J. Williams Expires: August 2003 [Page 5]
INTERNET-DRAFT iWARP Framing for TCP February 2003
The above format shows the DDP header and DDP payload size as
being a multiple of four bytes. This is not necessary, however,
and no padding is added to align the CRC. An example of
an unaligned frame is shown below.
+--------------+---------------+---------------+---------------+
| header_size | payload_size |
+--------------+---------------+---------------+---------------+
| receiver's VTag | |
+--------------+---------------+ |
| |
| DDP Header |
| +---------------+---------------|
| | |
+--------------+---------------+---------------+---------------+
| Header CRC (if negotiated) | |
+--------------+---------------+ |
| |
| |
| |
| DDP Payload |
| |
| |
| |
+ +---------------+---------------+---------------+
| | Payload CRC (if negotiated) |
+--------------+---------------+---------------+---------------+
| |
+--------------+
6. Ordering semantics
The IFT layer receives all data in order from the TCP layer and
delivers all data in order to the DDP layer. Note that this
does not preclude a merged layer implementation from placing
data out of order, but any such implementation MUST be functionally
equivalent to a layered implementation in which TCP delivers
all data in order.
7. Motivation
The IFT header contains the size of the DDP Header and DDP payload
in bytes. Assuming in order processing of received TCP data,
this is fully sufficient to define the DDP PDU boundaries.

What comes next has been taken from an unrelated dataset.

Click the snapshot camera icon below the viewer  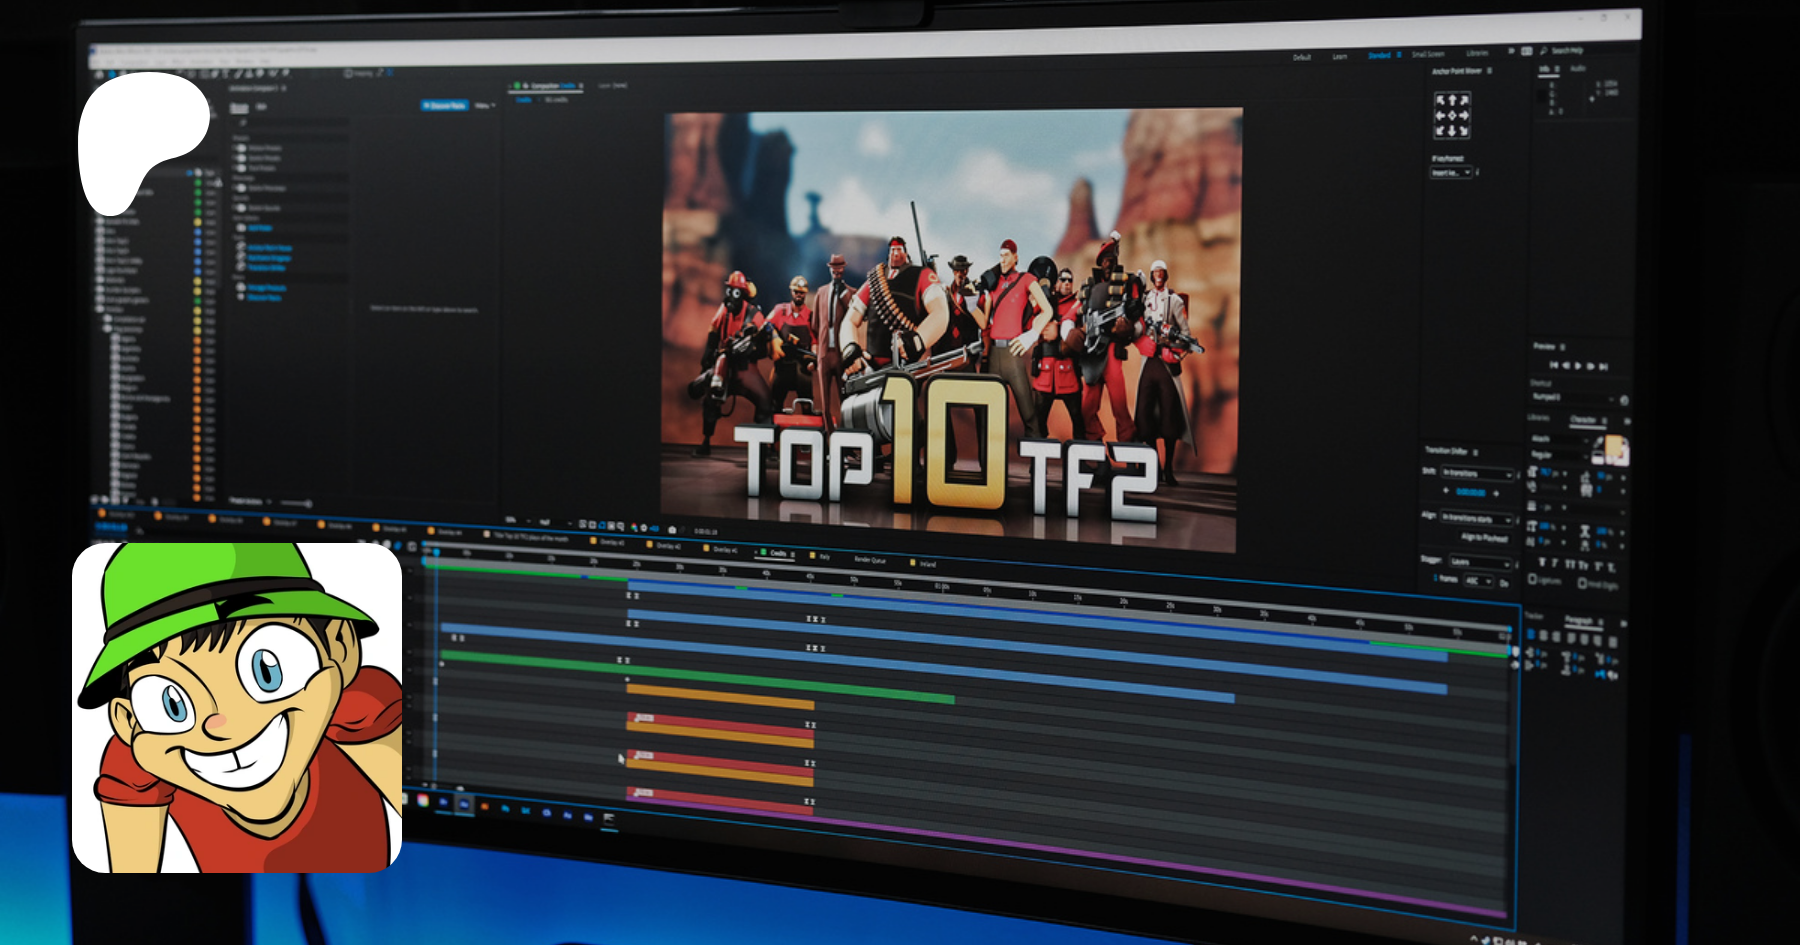click(x=671, y=529)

The header and payload CRCs are 32 bits each, and provide
additional protection against data corruption. In the event
of a CRC error on received data, the IFT layer will notify
the next layer that the data contains an error. That next
layer will define the action to be taken. Typical action
is to close the connection with a fatal error.
J. Williams Expires: August 2003 [Page 6]
INTERNET-DRAFT iWARP Framing for TCP February 2003
7.1 Motivation for separating header and payload CRCs.
There are three important reasons for this separation.
First, because of TCP segmentation, the entire payload may
not be received together with the header. The next protocol
layer (DDP) may wish to place the portion of the payload that has
been received, but this can't be safely done until the header,
which indicated where the data should be placed, has been
verified.
The second important reason is that it makes hardware
implementations significantly more efficient in that the
payload CRC can be calculated as the payload data is streamed
from NIC memory to host memory. This streaming can't take
place until the header (and therefore the destination host address)
has been verified correct.
There are only three ways the payload CRC can be verified,
on the way into the NIC buffer, on the way out of the NIC buffer
towards host memory, or by making a separate access
to the NIC buffer memory just for the purpose of CRC
verification. The third option causes significant
inefficiencies in terms of required memory bandwidth.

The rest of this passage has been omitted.